There are 2 possibilities for the inverted region: (i) It includes almost all the region between genes a and b, but does not include the genes themselves, or (ii) the inversion includes both genes and the DNA in between them.
common red clover, Trifolium pratense, is a diploid with 14 chromosomes per somatic cell. what would be the somatic chromosome number of:
a. a trisomic variant of this species?
b. a monosomic variant of this species?
b. a triploid variant of this species?
d. a autoteraploid variant?
a. 15
b. 13
c. 21
d. 28
The numbers of chromosomes in the somatic cells of several oat varieties (avena species) are: sand outs (avena strigose)-14; slender wild outs (Avena barata) - 28; and cultivated outs (Avena sativa) - 42.
a. what is the basic chromosome number in Avena?
b. what is the policy for each of the different species?
c. what is the number of chromosomes in the gametes produced by each of these oat varieties?
d. what is the n number of chromosomes in each species?
a. The x number in Avena is 7. This represents the number of different chromosomes that make up one complete set.
b. Sand oats are diploid (2x = 14); Slender wild oats are tetraploid (4x = 28); Cultivated wild oats are hexaploid (6x = 42).
c. The number of the chromosomes in the gametes must be half of the number of chromosomes in the somatic cells of that species. Sand oats: 7; slender wild oats: 14; cultivated wild oats: 21.
d. The n number for each species is the number of chromosomes in the gametes and therefore is the same as the answer in part (c).

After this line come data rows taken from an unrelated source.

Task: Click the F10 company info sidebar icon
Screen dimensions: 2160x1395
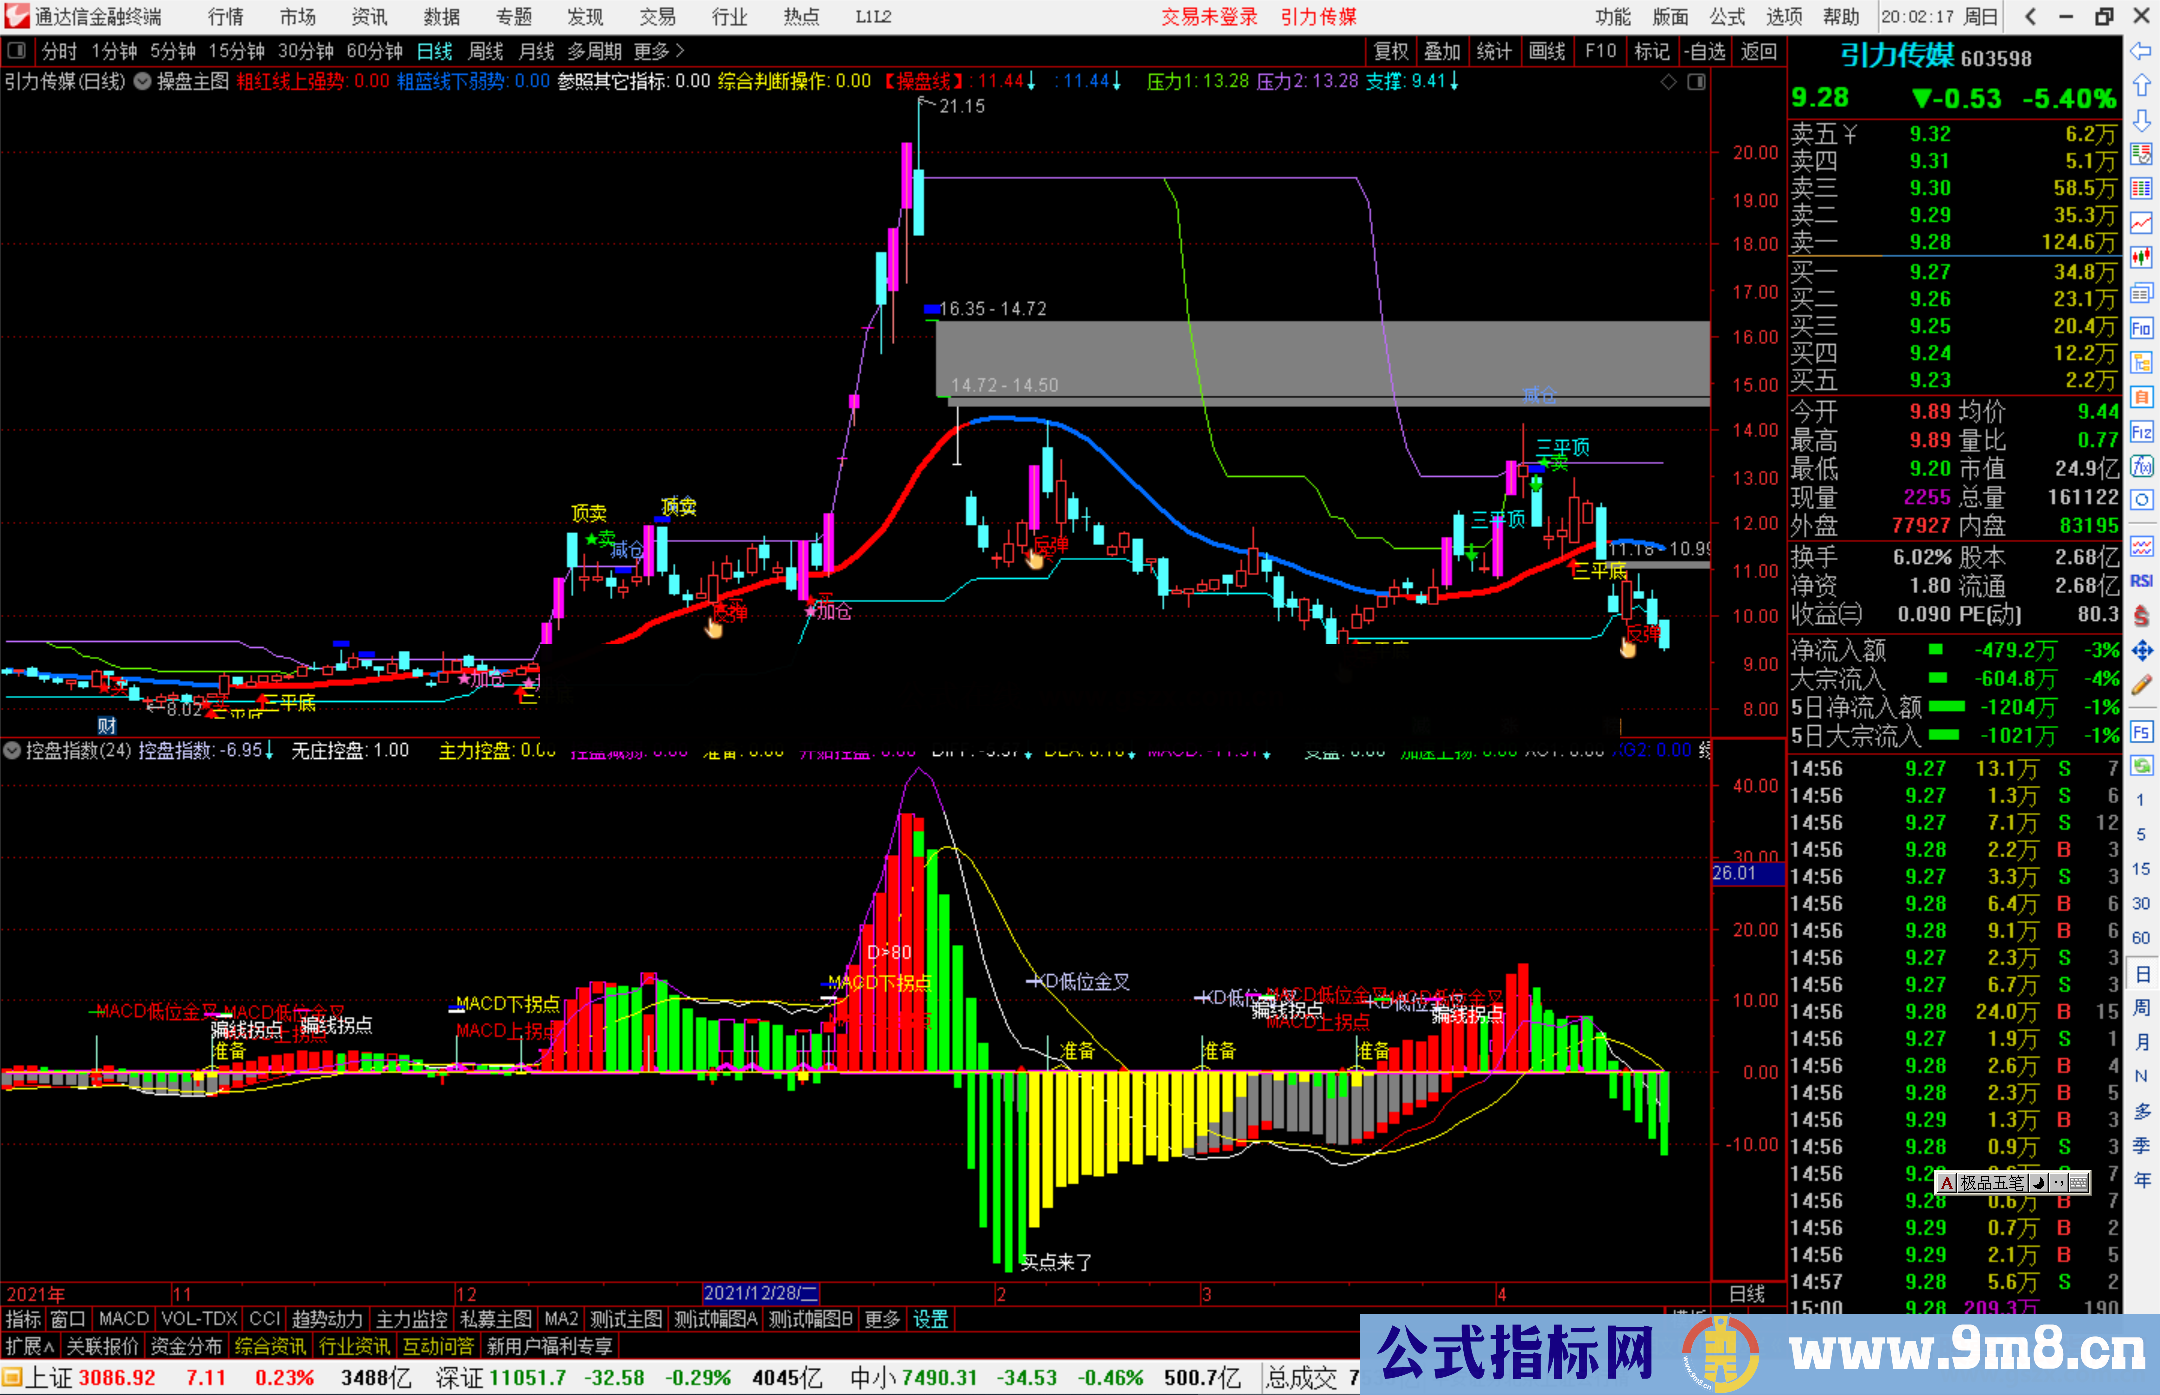Action: pos(2141,328)
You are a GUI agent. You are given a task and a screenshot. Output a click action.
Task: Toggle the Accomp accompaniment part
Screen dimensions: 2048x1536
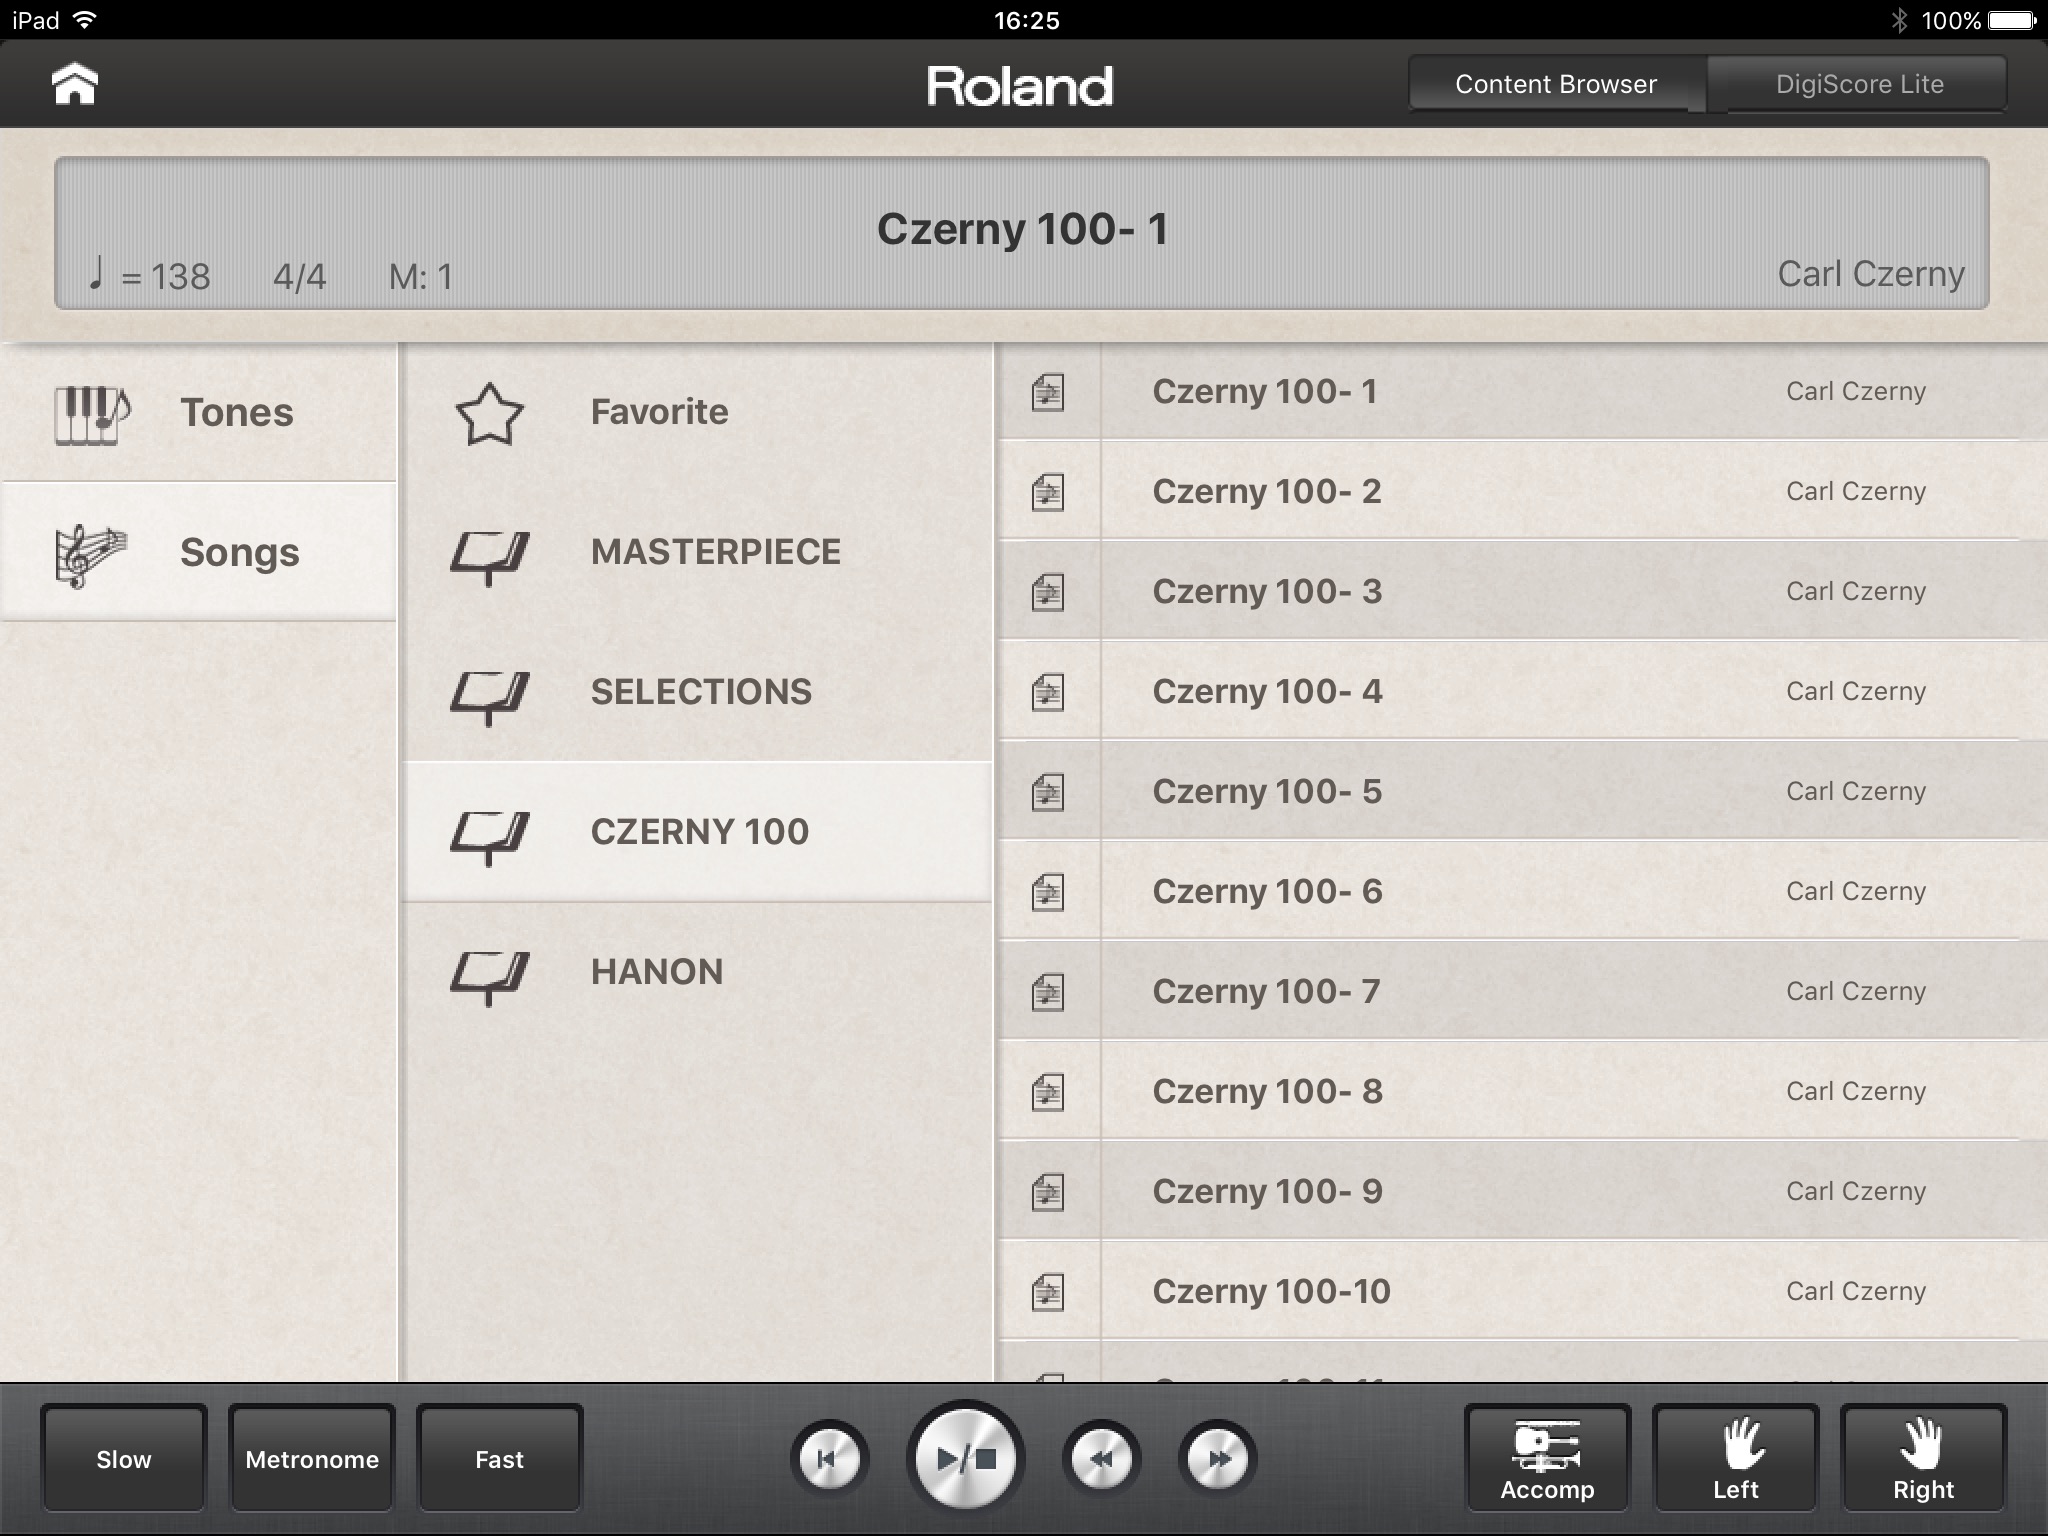(1547, 1459)
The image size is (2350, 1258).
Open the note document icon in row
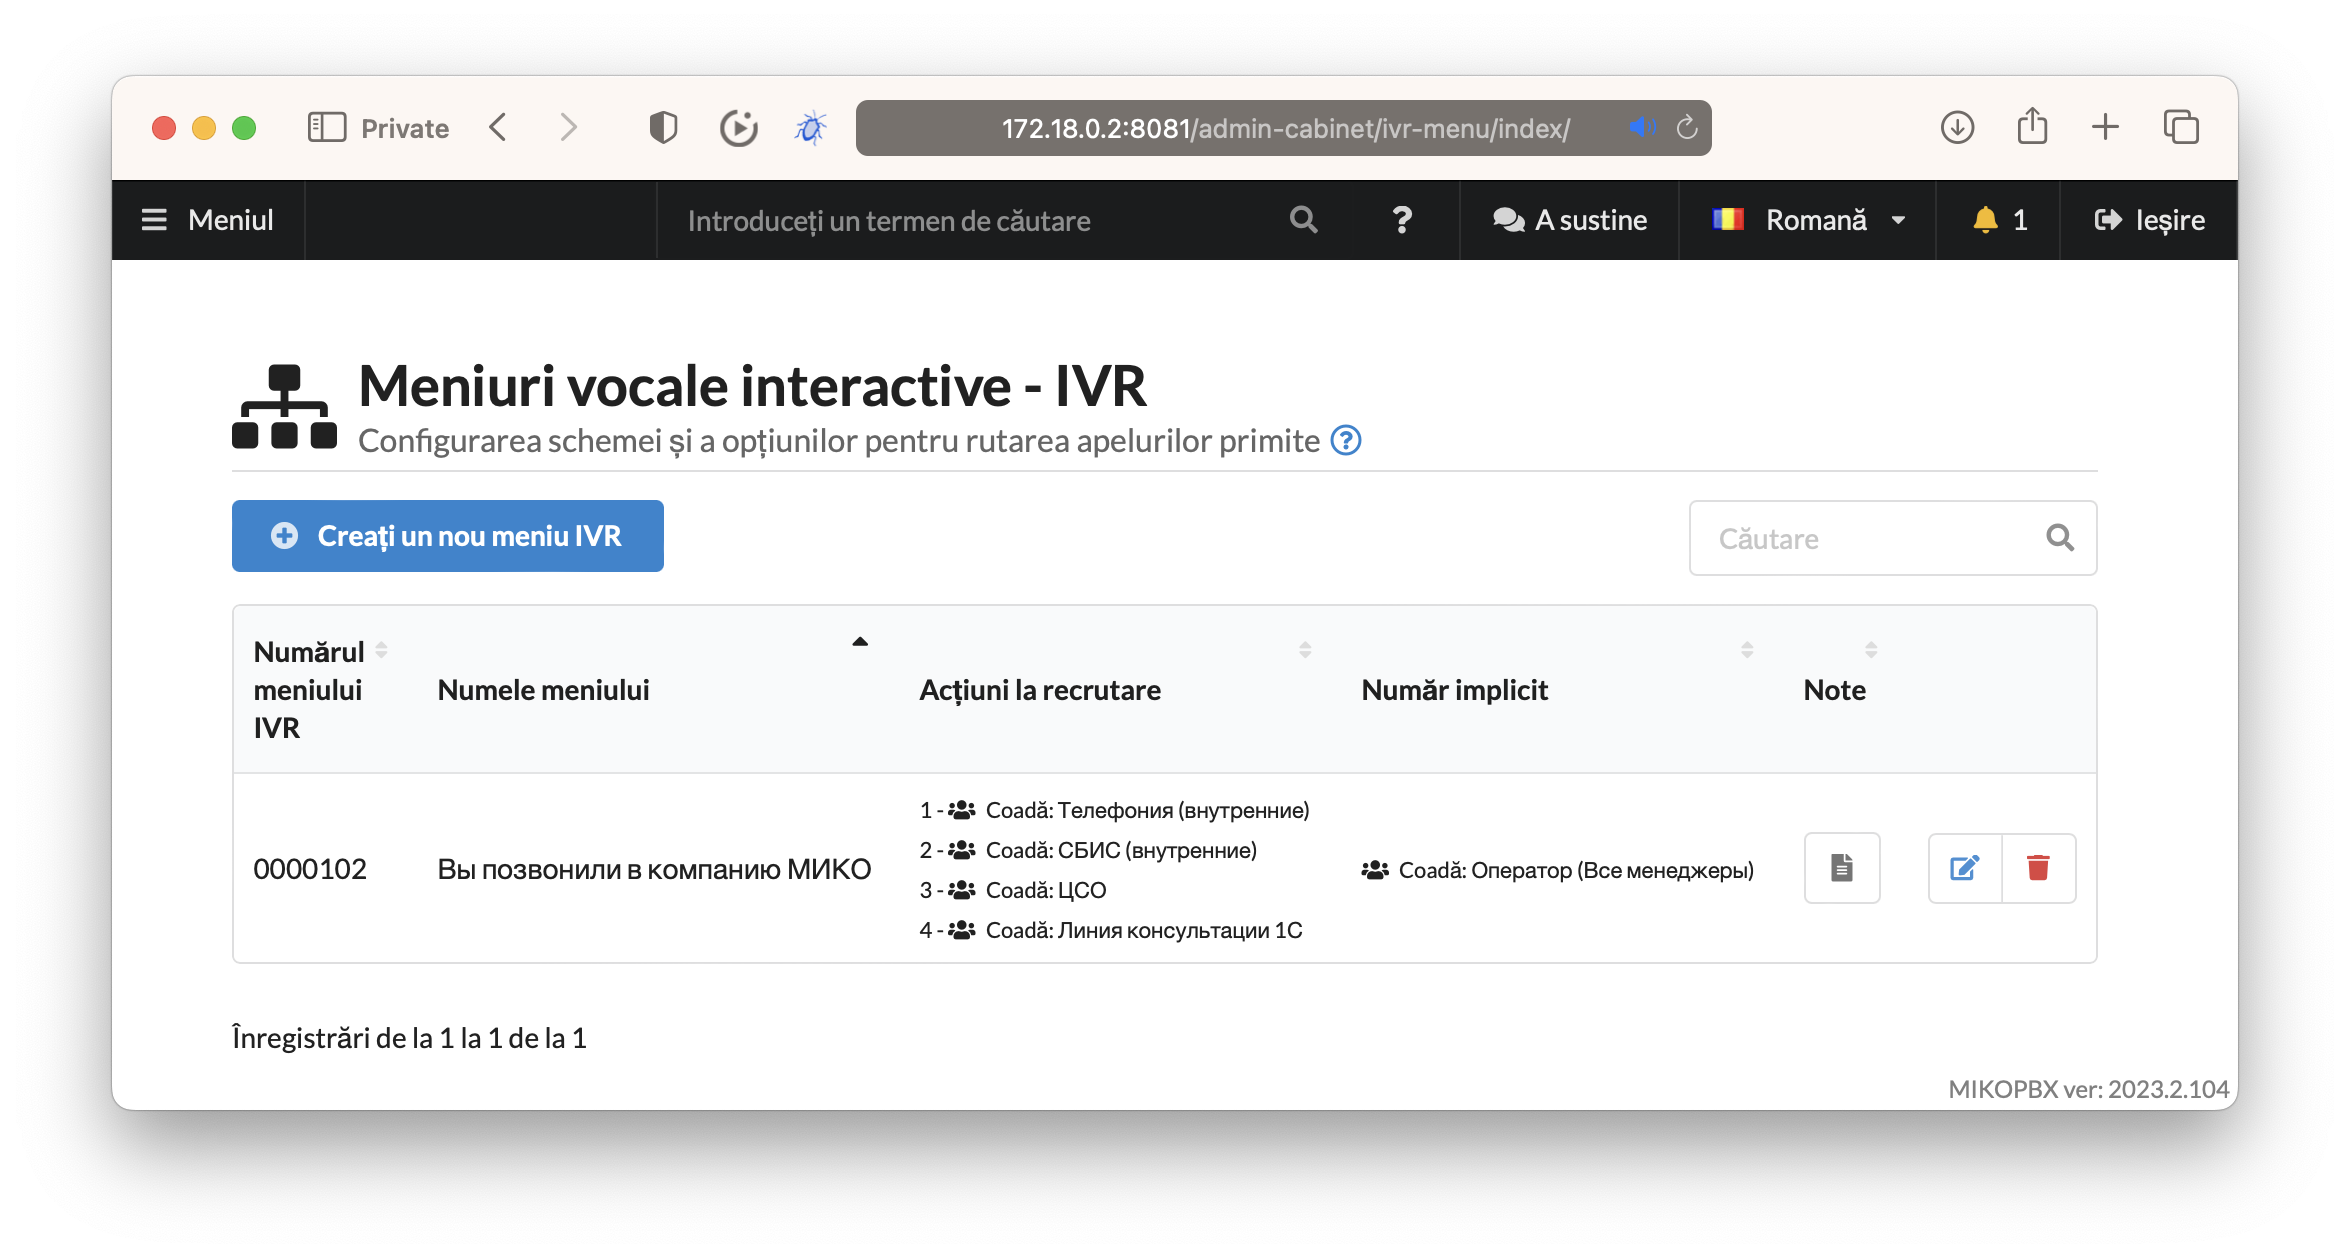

Genomes A,B, and C all have basic chromosome numbers of nine. these genomes were derived originally from plant species that had diverged from each other sufficiently far back in the evolutionary past that the chromosomes from one genome can no longer pair with the chromosomes from any other genome. For plants with the following kinds of euploid chromosome complements, (i) state the number of chromosomes in the organism; (ii) provide terms that describe individual’s genetic makeup as accurately as possible; (iii) state whether or not it is likely that this plant will be fertile, and if s, give the number of chromosomes (n) in the gametes.
a. AABBC
b. BBBB
c. CCC
d. BBCC
e. ABC
f. AABBCC
a. (i) 5x = 45 chromosomes, (ii) allopentaploid, (iii) should be sterile - there are an odd number of chromosomes so there is no way to get an even distribution of chromosomes to the gametes during meiosis.
b. (i) 4x = 36 chromosomes, (ii) autotetraploid, (iii) should be fertile if the chromosomes could pair as bivalents or as quadrivalents.
c. (i) 3x = 27 chromosomes, (ii) autotriploid, (iii) should be sterile because there is an odd number of chromosomes.
d. (i) 4x = 36 chromosomes, (ii) allotetraploid, specifically an amphidiploid, (iii) should be fertile as the chromosomes in the two B genomes can pair with each other as bivalents and the chromosomes in the two D genomes can do the same, n = 18.
e. (i) 3x = 27 chromosomes, (ii) allotriploid, (iii) infertile; the chromosomes cannot pair at all.
f. (i) 6x = 54 chromosomes, (ii) allohexaploid, (iii) should be fertile as each chromosome has a pairing partner of its own type, n = 27.